Seitz, S. (2004). Connecting the histone acetyltransferase complex SAS-I to the centromere in S. cerevisiae. PhD Thesis, Humboldt-Universität, Berlin.


Zitierlink: https://hdl.handle.net/11858/00-001M-0000-0010-879C-C
Zusammenfassung
The essential histone H3 variant Cse4 plays a crucial role at the centromere in S.cerevisiae, where it replaces histone H3 in that it assembles centromere specific (Cse4-H4)2 tetrameres. We found in our study that the histone H3 variant was able to interact over its unique N-Terminus with two subunits of the histone acetyltransferase complex SAS-I: Sas2 and Sas4. Mutations within the acetyl-CoA binding site (HAT domain) or the zink-finger of Sas2 disrupted the binding to Cse4, although an indirect interaction was found with o-immunoprecipitation experiments.
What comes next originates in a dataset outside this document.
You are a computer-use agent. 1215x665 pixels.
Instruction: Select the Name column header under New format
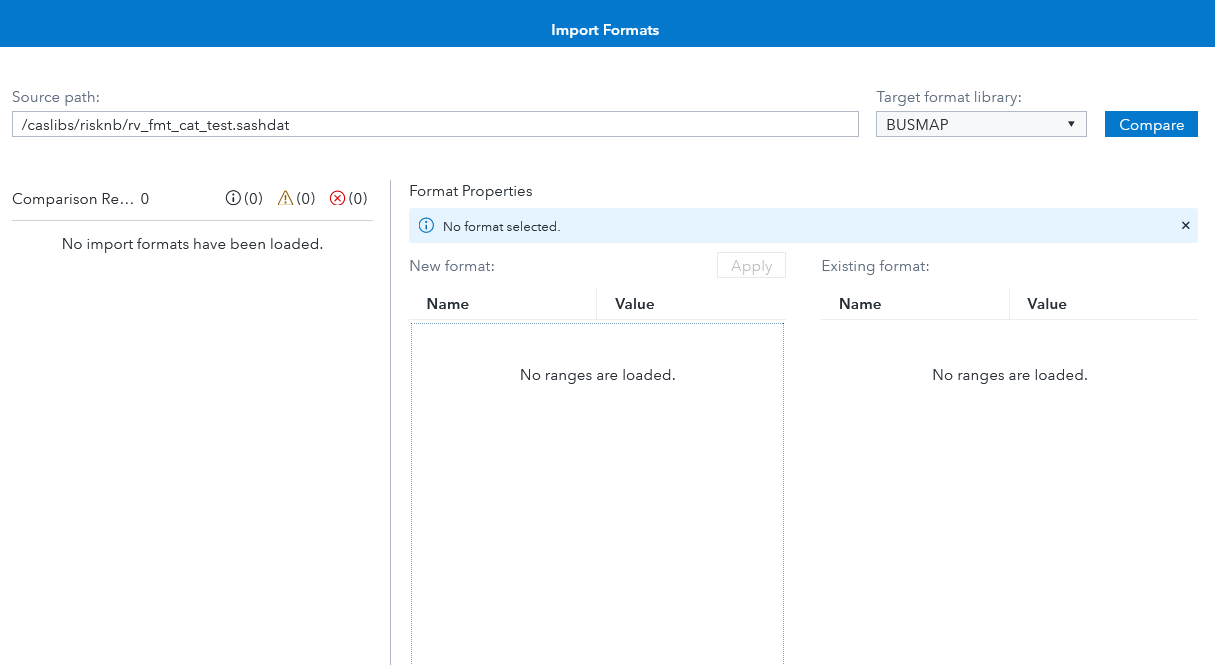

Additionally, the N-terminus of Cse4 interacted with Cac1, the largest subunit of the chromatin assembly factor CAF-I and Asf1 – two histone chaperones that assemble histones H3 and H4 into nucleosomes. Our findings further suggest a role of Cac1 independent of Cac2 and Cac3 as no binding to Cse4 could be detected. A role for Sas2 at the centromere was further confirmed in that a sas2 deletion (sas2 delta) disrupted the binding of Cse4 to Ctf19. Additionally, sas2 delta partially rescued the temperature sensitivity of a cse4-103 mutated strain at elevated temperatures, suggesting a role for Sas2 in improving centromere stability. An important question resulted from our studies: is Sas2 able to acetylate the histone H3 variant Cse4 ? We have circumstantial evidence that Cse4 was indeed acetylated in the cell, but whether Sas2 accounts for the acetylation remains to be determined.